Return the records word for word. Pictures do not belong in the copy.

- - -

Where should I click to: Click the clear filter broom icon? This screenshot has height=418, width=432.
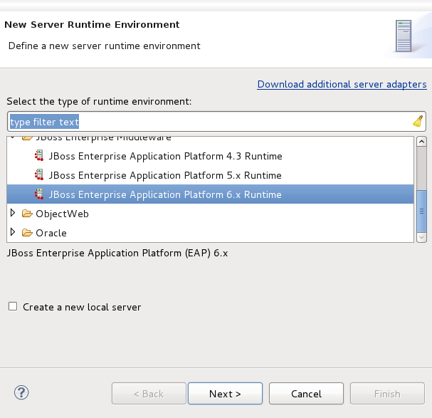click(418, 121)
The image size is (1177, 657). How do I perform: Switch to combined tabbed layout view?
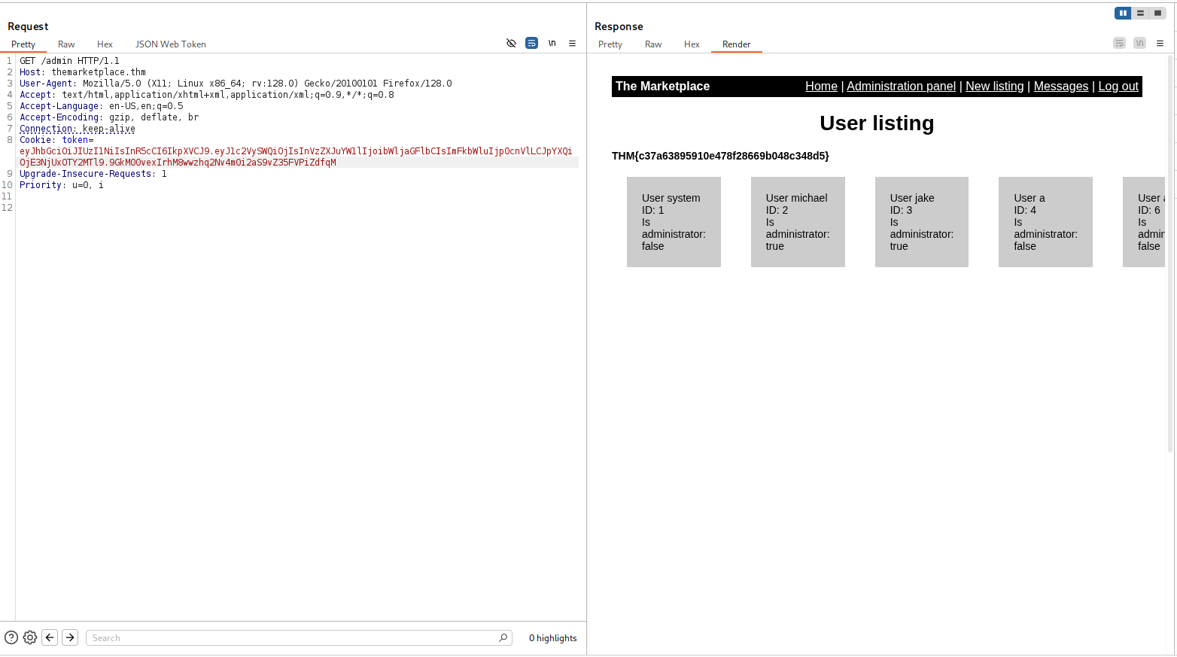tap(1157, 13)
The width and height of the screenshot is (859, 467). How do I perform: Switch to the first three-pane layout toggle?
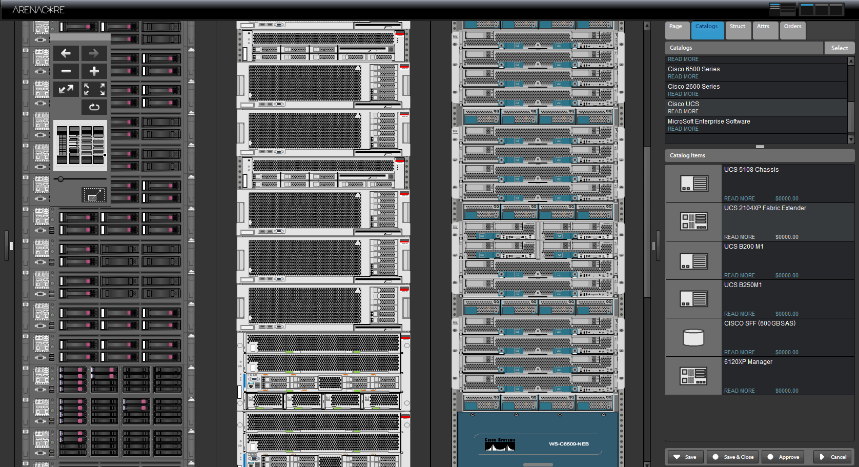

- - -

ANSWER TO THIS PROBLEM:
Where should I click to: Click the clear filter broom icon? This screenshot has height=418, width=432.
click(418, 121)
The image size is (1177, 657). How do I perform: Switch to combined tabbed layout view?
tap(1157, 13)
The width and height of the screenshot is (859, 467). How do I perform: Switch to the first three-pane layout toggle?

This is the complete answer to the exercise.